Catholics urged to avoid religious hypocrisy and pride

Pope Francis on religious hypocrisy

During a special 24-hour event called “24 Hours for the Lord”, Pope Francis has urged the faithful to avoid religious hypocrisy and to being overly spiritual.

In his sermon, the pope criticised those who consider themselves better than others because they follow religious rules but lack a genuine relationship with God.

“Let us not hide behind the hypocrisy of appearances, but entrust to the Lord’s mercy our darkness, our mistakes, our wretchedness,” he said, saying confession bridges the distance between God and the failures of one’s daily life.

The 24-hour event is held annually during Lent to encourage Catholics to go to confession. Parishes worldwide were encouraged to offer more confession times to increase the number of Catholics taking advantage of the sacrament.

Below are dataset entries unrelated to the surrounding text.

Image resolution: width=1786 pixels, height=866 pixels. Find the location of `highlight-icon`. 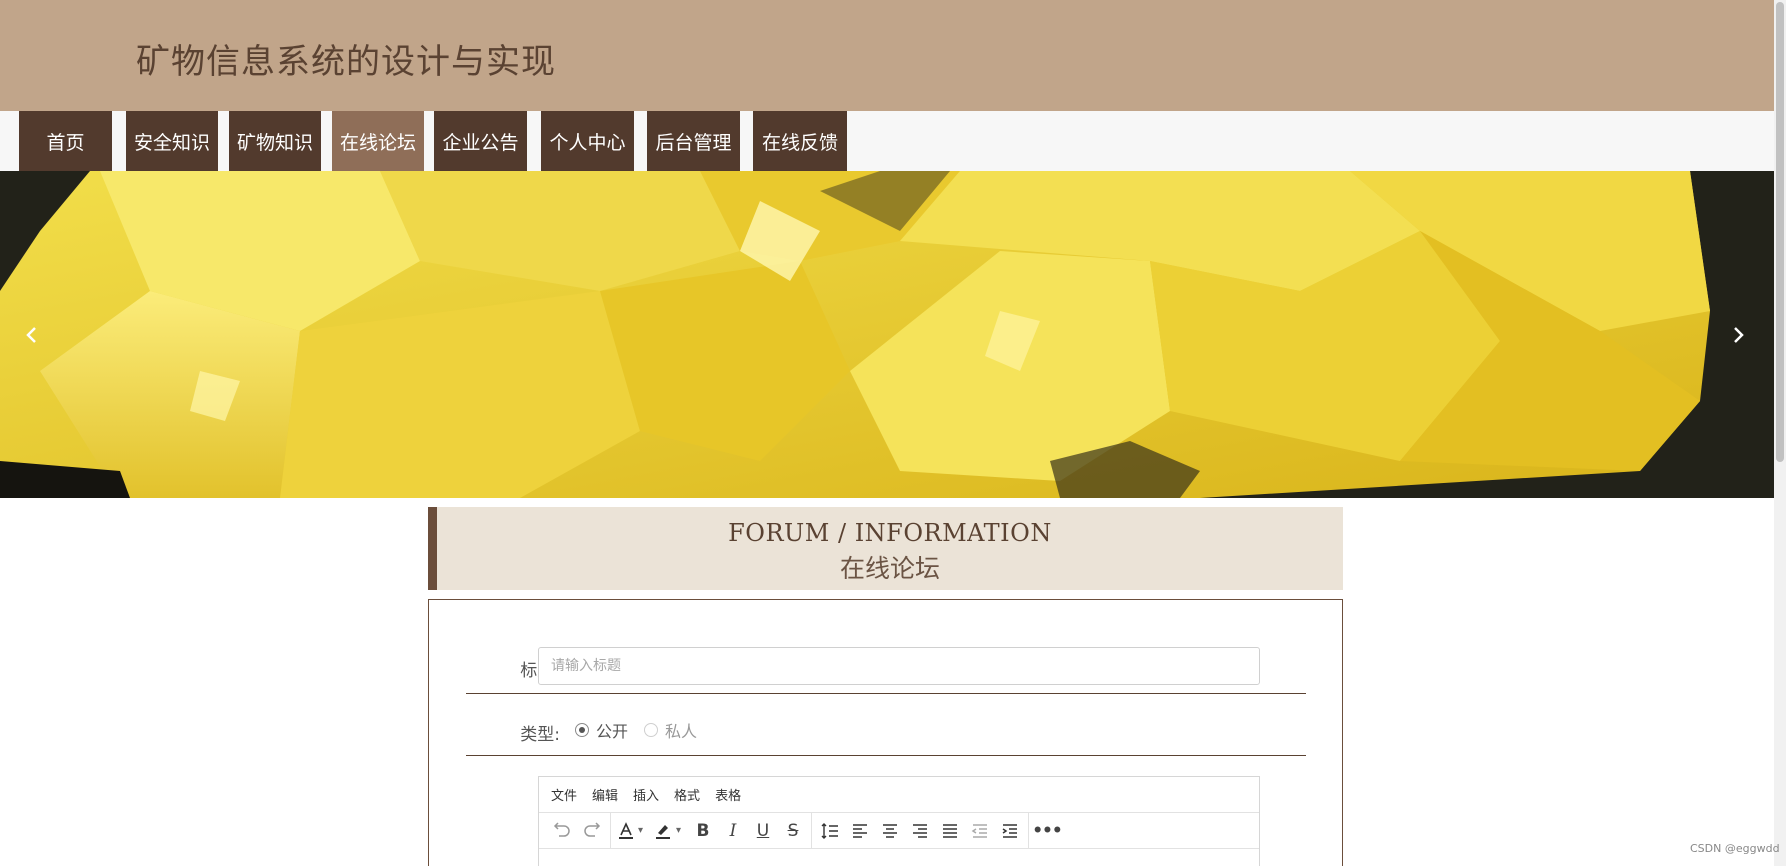

highlight-icon is located at coordinates (663, 832).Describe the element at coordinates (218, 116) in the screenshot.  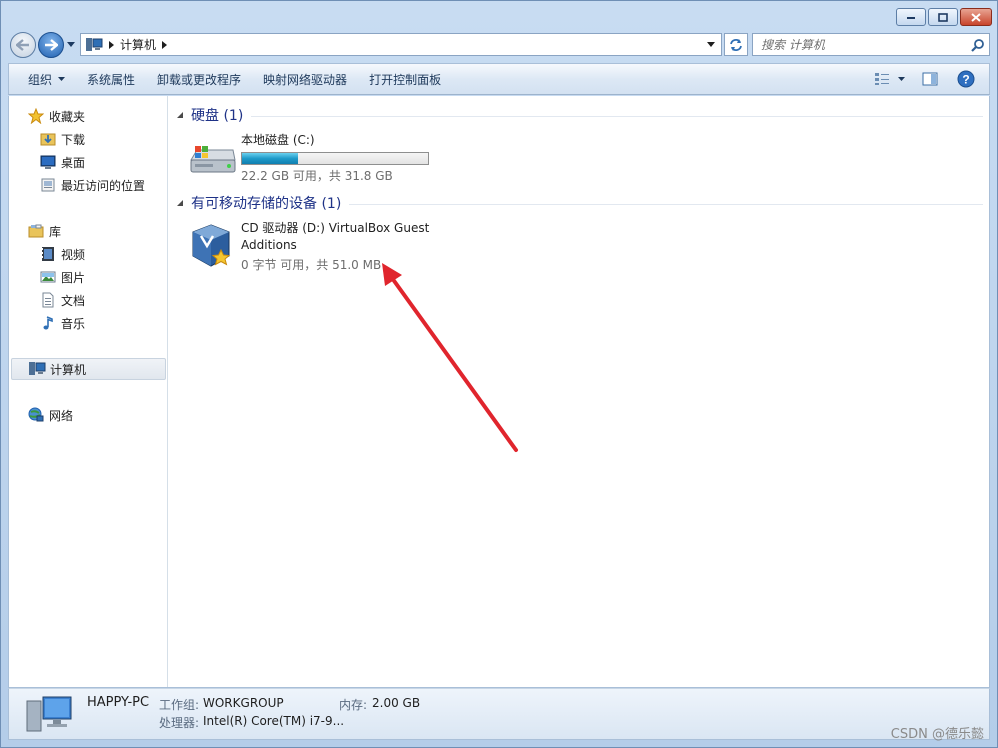
I see `hard-disks-title: 硬盘 (1)` at that location.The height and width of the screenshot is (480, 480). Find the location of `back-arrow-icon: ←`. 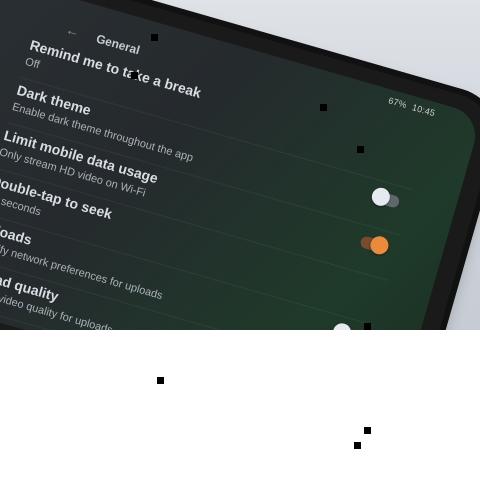

back-arrow-icon: ← is located at coordinates (73, 30).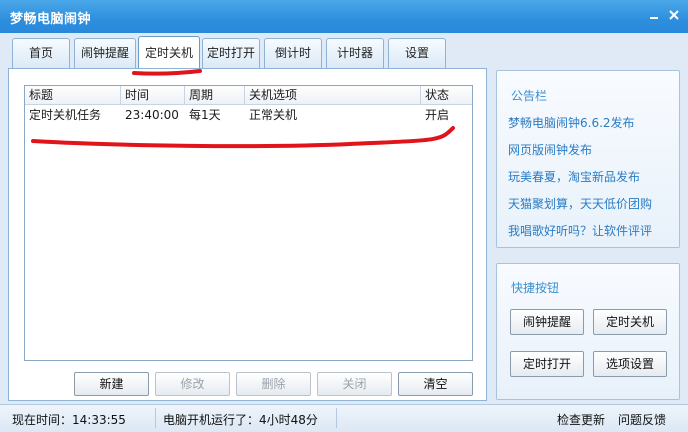 The height and width of the screenshot is (432, 688). What do you see at coordinates (572, 122) in the screenshot?
I see `notice-link: 梦畅电脑闹钟6.6.2发布` at bounding box center [572, 122].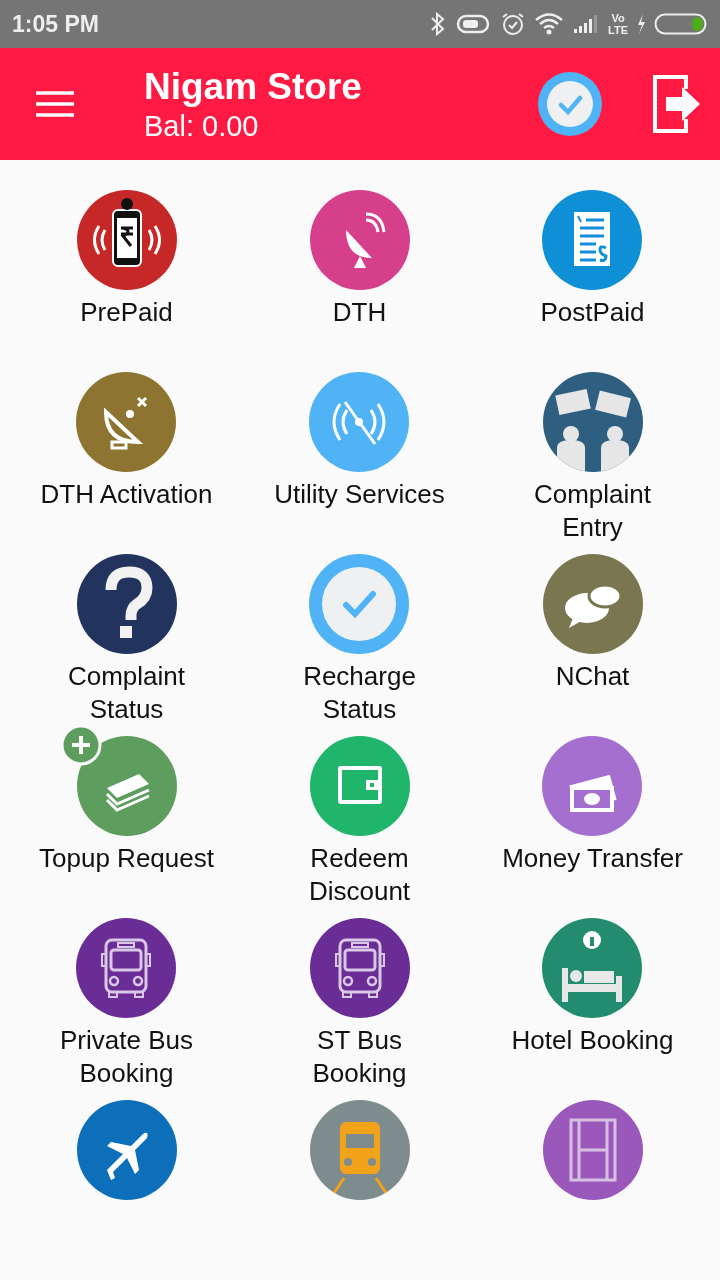 This screenshot has height=1280, width=720. I want to click on service-tile: Redeem Discount, so click(360, 827).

Francis has often insisted that those who are humble and acknowledge their own sins are the ones who are closest to God, rather than the people who appear to be spiritually superior or elite.

He told the faithful gathered to come to God with a true awareness of their own weakness.

In his homily, Pope Francis criticised “clean” Catholics who feel justified and secure of their salvation because they attend mass and participate in parish life.

With this mentality, it’s “me, me, me,” the pope said, telling the faithful present to ask themselves, “how many times do I think I’m better than others?”

God is waiting for people at their lowest point

The Pope drew on a parable from the Gospel of Luke to illustrate his point about the dangers of religious pride. In the parable, a Pharisee and a tax collector visit a temple to pray. The Pharisee appears to pray to God, but masks his weaknesses in hypocrisy, while the tax collector stands back and admits his sinfulness to God. According to Pope Francis, the tax collector’s attitude allowed him to experience God’s love.

Pope Francis urged followers to consider their own attitudes towards others, asking whether they think they are better than others and whether they look at others with contempt.

The Pope ended his homily with a reminder that God is waiting for people at their lowest point because He is not afraid to touch the wounds of the flesh, embrace poverty and failures in life, and help people through their weaknesses and negligence.